On June 3, 2015, the Atomic Heritage Foundation continued our commemoration of the 70th anniversary of the Manhattan Project with a daylong symposium. Video from the symposium is now available on AHF’s YouTube channel.
Approximately 300 attendees heard from top National Park Service and Department of Energy officials about the new Manhattan Project National Historical Park. Manhattan Project veterans and experts discussed innovations, women and the project, espionage, and the leadership of General Leslie R. Groves and J. Robert Oppenheimer.
The Manhattan Project Park
Richard Rhodes, Pulitzer Prize-winning author of The Making of the Atomic Bomb and a member of AHF’s Board of Directors, gave opening remarks. He explained the importance of preserving historic sites. Manhattan Project sites, he argued, “are among the world’s most significant places, where work was done that changed the human world forever.”
Senator Martin Heinrich of New Mexico, who helped pass the legislation that created the Manhattan Project National Historical Park, spoke next and promised that “these sites will really give visitors from across the country and around the world a much deeper understanding” of the Manhattan Project.
Two top officials from the National Park Service and the Department of Energy, Patrick Gregerson and Jamie Shimek, followed Senator Heinrich. They discussed the timeline for the park and also fielded questions from the audience about how the complex history of the Manhattan Project might be interpreted.

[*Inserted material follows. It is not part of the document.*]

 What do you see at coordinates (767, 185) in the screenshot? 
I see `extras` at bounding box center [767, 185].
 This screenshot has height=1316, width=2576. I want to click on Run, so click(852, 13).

They assured attendees that both departments are committed to a “balanced and inclusive interpretation” of Manhattan Project sites and their history.
Alex Wellerstein, Assistant Professor of Science and Technology Studies at the Stevens Institute of Technology, led a panel on the Manhattan Project as a crucible for innovation. He reported that Manhattan Project scientists filed “over 5,600 different inventions relating to the atomic bomb, with some 2,100 separate patent applications ready to filed – in secret.” Manhattan Project scientists and engineers Dr. Benjamin Bederson, James Schoke, and Dr. Norman Brown shared their experiences.
Manhattan Project veterans Rosemary Lane and Dr. Isabella Karle reminisced about the role of women on the Manhattan Project. Lane, who was head nurse at the emergency room at Oak Ridge Hospital, remembered receiving as many as 1,000 patients in one day in a city that was growing “by leaps and bounds.” “There were no roads, there were no sidewalks. It was just lots and lots of mud, but it was a lot of fun,” she recalled.
On the “Espionage” panel, Robert S. Norris, author of Racing for the Bomb: General Leslie Groves, the Manhattan Project’s Indispensable Man, discussed the intelligence revolution initiated by General Leslie R. Groves that took security measures to unprecedented heights. But spies still slipped through the cracks. Bederson and Schoke discussed their encounters with Soviet spies, including Klaus Fuchs, Ted Hall, David Greenglass, and George Koval. Schoke, who travelled to different Manhattan Project sites to train physicists how to use radiation detection equipment, remembered having lunch with Koval on a trip to Dayton, Ohio. “He was a nice guy!” recalled Schoke, “I never once suspected him to be a spy.”
Kai Bird and Martin Sherwin, co-authors of the Pulitzer Prize-winning biography American Prometheus: The Triumph and Tragedy of J. Robert Oppenheimer, joined Norris to discuss the leadership of General Leslie Groves and J. Robert Oppenheimer. Oppenheimer “always had to be the best at things that interested him,” Sherwin described. “He was just consumed by making sure this thing got done as quickly as possible.” Oppenheimer’s grandson Charles and Groves’ granddaughter Carolyn Groves Lewis also participated in the discussion.
General Frank G. Klotz, the Department of Energy’s Under Secretary for Nuclear Security and Administrator of the National Nuclear Security Administration (NNSA), concluded the symposium by emphasizing the importance of the Manhattan Project in shaping the ongoing efforts at the NNSA today.
Please note that due to the acoustics in the auditorium, you may need to turn up the volume on your computer to hear the different sessions. The panel on the women of the Manhattan Project is not available on YouTube, but can be watched on C-SPAN’s website.
Thanks again to the Manhattan Project veterans and their families, experts, and sponsors who made the 70th anniversary events possible!